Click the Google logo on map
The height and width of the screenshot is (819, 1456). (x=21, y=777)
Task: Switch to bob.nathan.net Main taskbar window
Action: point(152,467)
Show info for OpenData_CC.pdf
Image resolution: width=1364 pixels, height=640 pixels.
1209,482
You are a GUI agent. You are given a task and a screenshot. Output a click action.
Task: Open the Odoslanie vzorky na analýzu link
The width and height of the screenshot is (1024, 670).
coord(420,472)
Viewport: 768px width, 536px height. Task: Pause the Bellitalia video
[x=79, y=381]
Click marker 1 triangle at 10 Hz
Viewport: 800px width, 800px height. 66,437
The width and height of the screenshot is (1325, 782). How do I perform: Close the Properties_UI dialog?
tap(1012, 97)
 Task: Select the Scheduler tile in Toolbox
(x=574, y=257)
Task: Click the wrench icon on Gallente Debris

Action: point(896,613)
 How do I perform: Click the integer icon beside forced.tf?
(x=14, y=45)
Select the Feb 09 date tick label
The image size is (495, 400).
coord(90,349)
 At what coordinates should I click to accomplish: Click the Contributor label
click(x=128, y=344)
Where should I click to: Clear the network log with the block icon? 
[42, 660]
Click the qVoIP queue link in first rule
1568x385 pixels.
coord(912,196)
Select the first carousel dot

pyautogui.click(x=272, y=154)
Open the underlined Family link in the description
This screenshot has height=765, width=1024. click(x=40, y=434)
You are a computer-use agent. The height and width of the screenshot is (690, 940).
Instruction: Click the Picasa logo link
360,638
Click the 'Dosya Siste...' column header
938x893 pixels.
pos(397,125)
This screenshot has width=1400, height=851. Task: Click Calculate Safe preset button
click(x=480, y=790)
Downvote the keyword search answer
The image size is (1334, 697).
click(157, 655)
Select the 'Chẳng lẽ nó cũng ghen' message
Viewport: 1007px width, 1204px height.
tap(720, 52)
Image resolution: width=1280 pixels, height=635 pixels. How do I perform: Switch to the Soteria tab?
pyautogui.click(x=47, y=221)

### WHAT TO WORK ON:
Retype only the stretch of lines above starting at the one with "Where should I" and stopping at the one with "You are a computer-use", exactly as written, with both kept.

### FINISHED EXERCISE:
Where should I click to: Clear the network log with the block icon? 
[42, 660]
Click the qVoIP queue link in first rule
1568x385 pixels.
coord(912,196)
Select the first carousel dot

pyautogui.click(x=272, y=154)
Open the underlined Family link in the description
This screenshot has height=765, width=1024. click(x=40, y=434)
You are a computer-use agent. The height and width of the screenshot is (690, 940).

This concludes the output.